Lakiloko Tepae Keakea (born 1948) is an artist from Tuvalu, living in New Zealand. She is a member of Fakapotopotoga Fafine Tuvalu – the Tuvalu Women’s arts collective.

== Background ==

Keakea was born in 1948, in Nui, Tuvalu. In 1957, Keakea moved to Niutao and in 1971 moved to Kiribati with her first husband. In 1996, she moved to New Zealand and currently lives in Ranui, Auckland.

== Career ==
Keakea is considered a mea taulima artist, meaning that she creates her artwork with her hands, and is a promoter of Pasifika handcrafts.

Keakea learned the practise of kolose (crochet) from her mother, at the age of 12, and began making dresses and tiputa (crochet tops). Keakea began making art in the 1950s, after moving to Niutao. Her first works included a belt, baskets, fans and trays. In the 1970s Keakea became active in Fakapotopotoga Fafine Tuvalu, an art group that taught and promoted the art practices of women from the various islands of Tuvalu. She travelled with the group to the Marshall Islands and learned the techniques of making fafetu, a star-shaped woven design. Keakea became well known for the practise, including teaching it to other artists.

In 2012 Keakea exhibited alongside several Pacific master artists in 'Home AKL: Artists of Pacific Heritage' at the Auckland Art Gallery Toi o Tāmaki.

Keakea's largest fafetu is held in the collection of the Auckland Art Gallery Toi o Tāmaki. She also has pieces in the collection of the Auckland War Memorial Museum.

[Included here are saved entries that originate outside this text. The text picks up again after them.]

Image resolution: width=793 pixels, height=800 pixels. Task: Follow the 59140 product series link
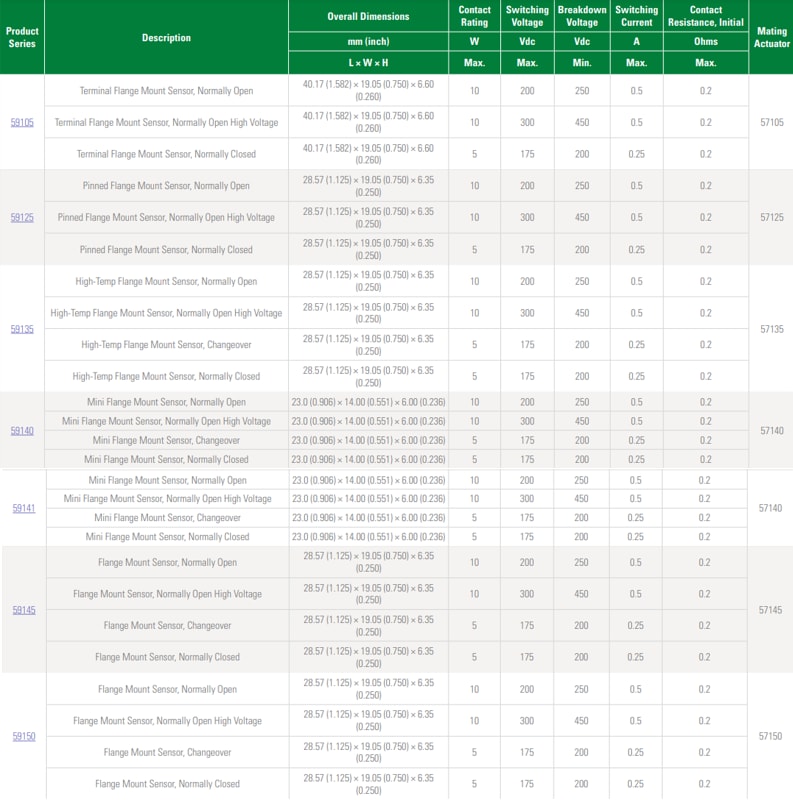(x=22, y=431)

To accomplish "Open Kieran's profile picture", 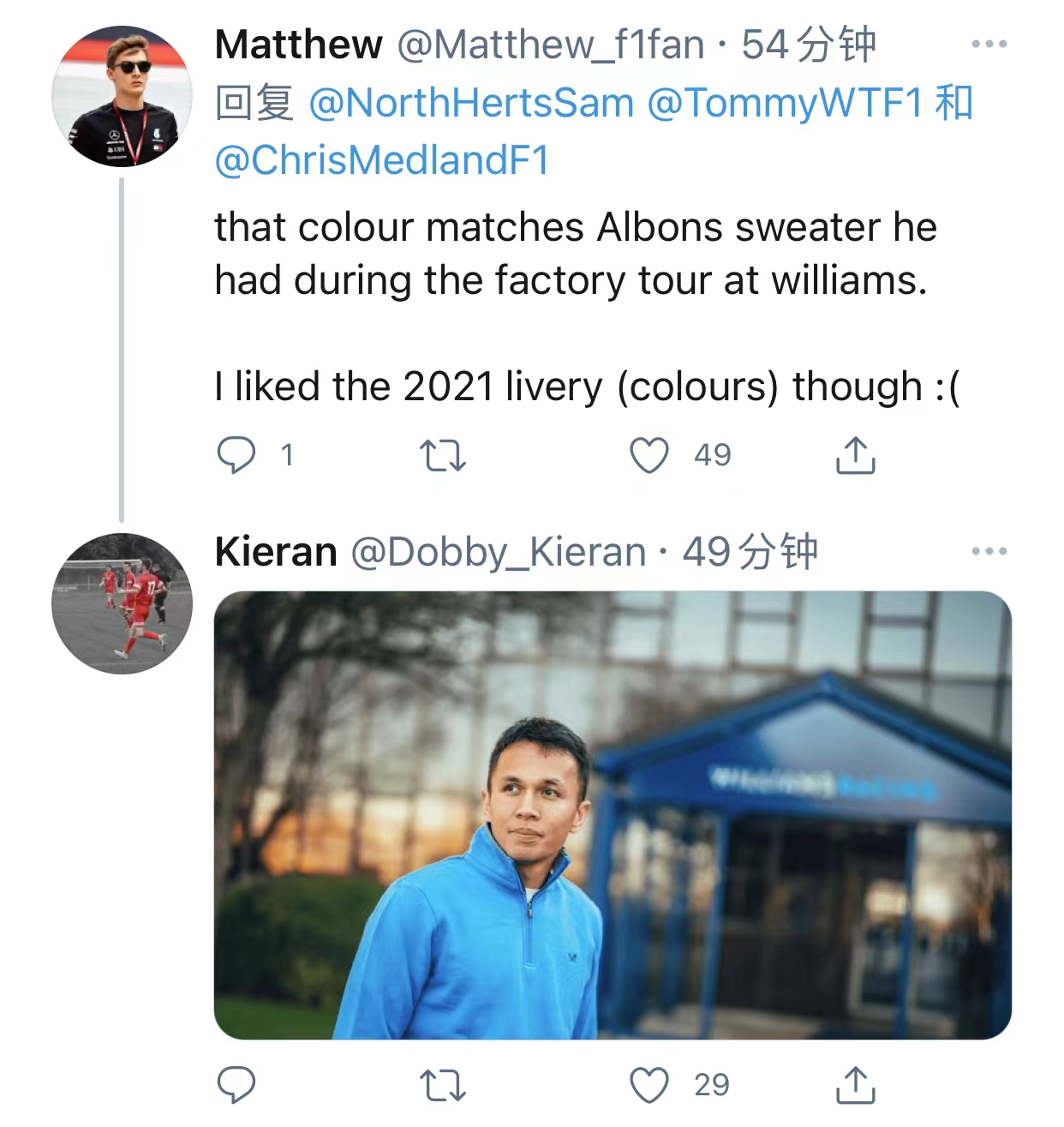I will pos(122,603).
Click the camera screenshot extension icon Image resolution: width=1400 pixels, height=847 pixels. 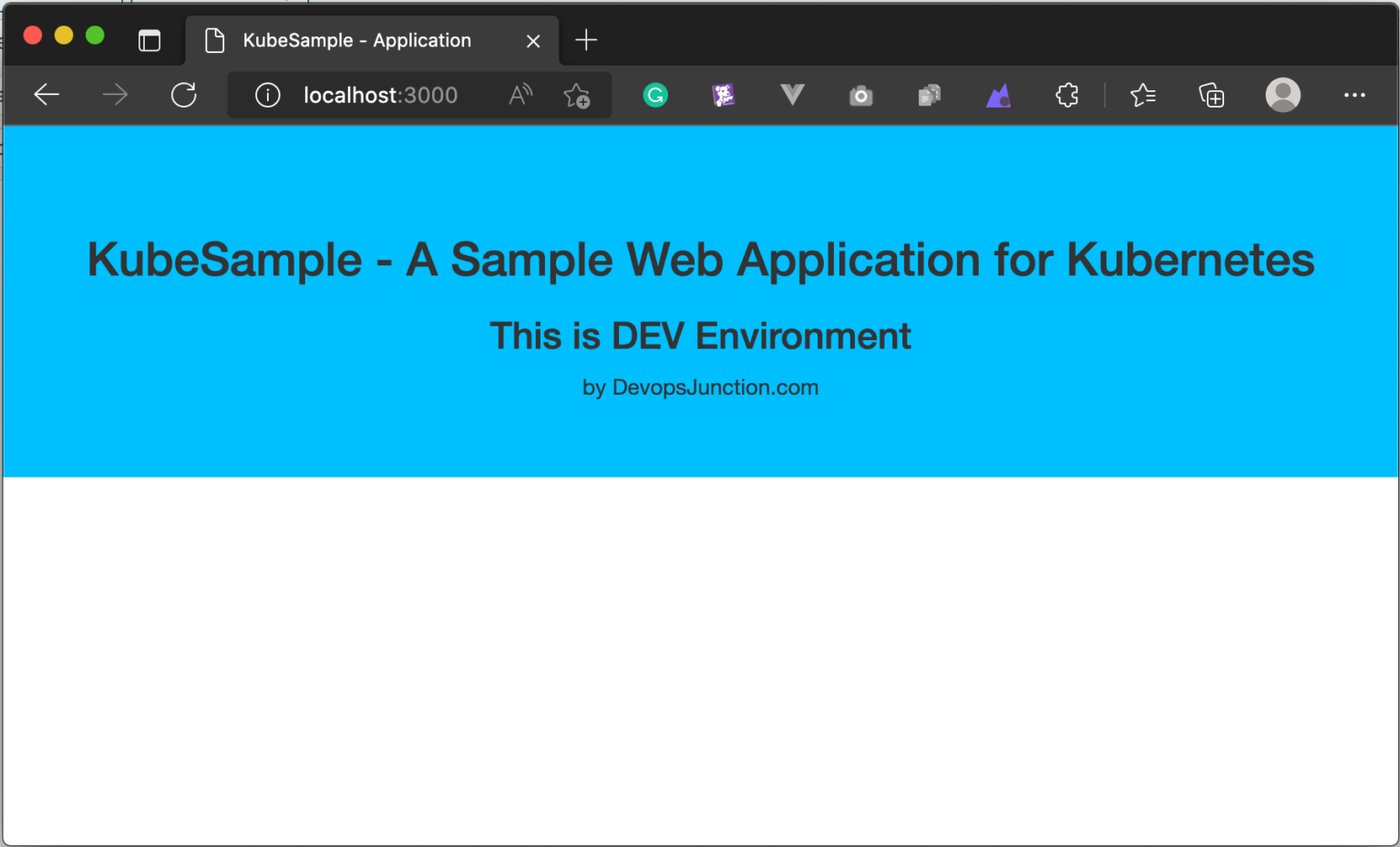[x=860, y=96]
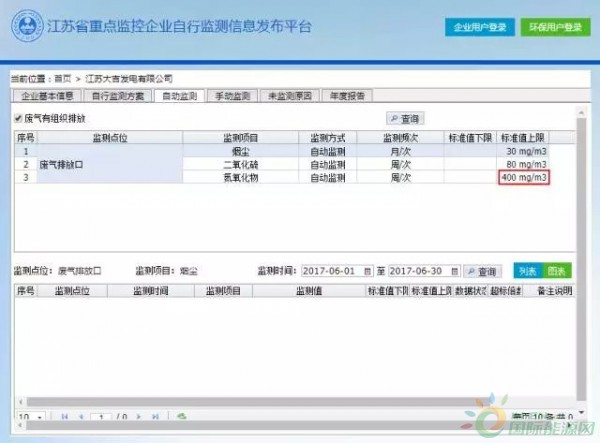Viewport: 600px width, 443px height.
Task: Open the 自行监测方案 tab
Action: 118,96
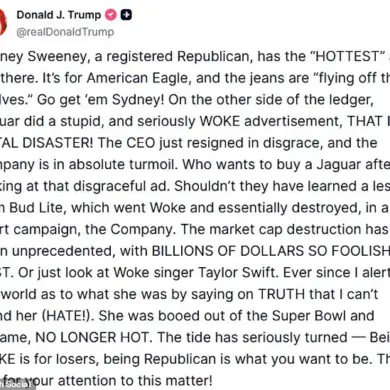Click the pink verified checkmark badge
Viewport: 390px width, 390px height.
point(111,15)
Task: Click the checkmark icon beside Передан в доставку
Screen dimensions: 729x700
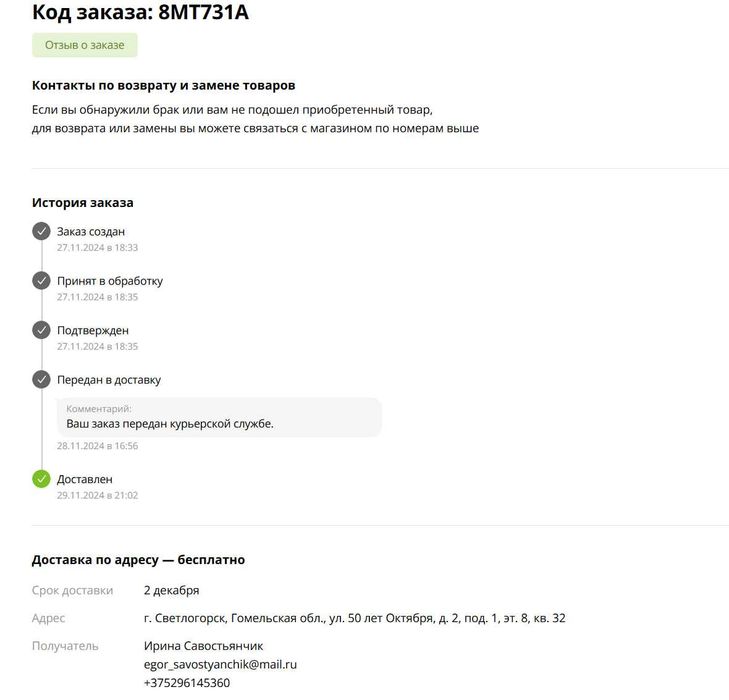Action: click(41, 380)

In 2018, Keakea held a major solo exhibition Fafetu at Objectspace art gallery in Auckland. Fafetu was curated by Malama T-Pole, who promotes Tuvaluan art forms and is a member of the Niutao Community Trust. The Dowse Art Museum in Wellington held a solo exhibit of Keakea's work in 2019 in its first solo exhibit of Tuvaluan art.

== Honours and awards ==
In 2017, Keakea won the Pacific Heritage Art Award from the annual Creative New Zealand Arts Pasifika Awards. She was appointed a Member of the New Zealand Order of Merit in the 2023 New Year Honours, for services to Tuvaluan art.